-- WHAT THE TASK REQUIRES --
Please find all lines containing "height" in the listing below and copy them.

-- RECORDS --
<<<<
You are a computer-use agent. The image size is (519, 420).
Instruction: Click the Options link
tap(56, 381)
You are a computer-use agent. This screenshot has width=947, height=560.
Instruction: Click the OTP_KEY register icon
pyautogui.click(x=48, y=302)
>>>>
<<<<
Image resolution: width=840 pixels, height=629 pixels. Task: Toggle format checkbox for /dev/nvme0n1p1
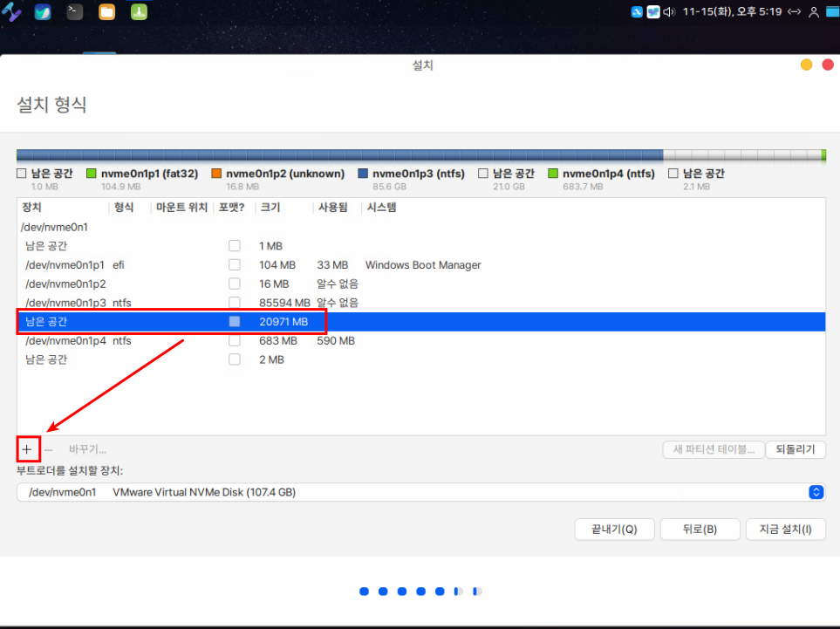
>>>>
-- SOLVED PROBLEM --
You are a computer-use agent. This screenshot has width=947, height=560.
Image resolution: width=840 pixels, height=629 pixels. Task: Toggle format checkbox for /dev/nvme0n1p1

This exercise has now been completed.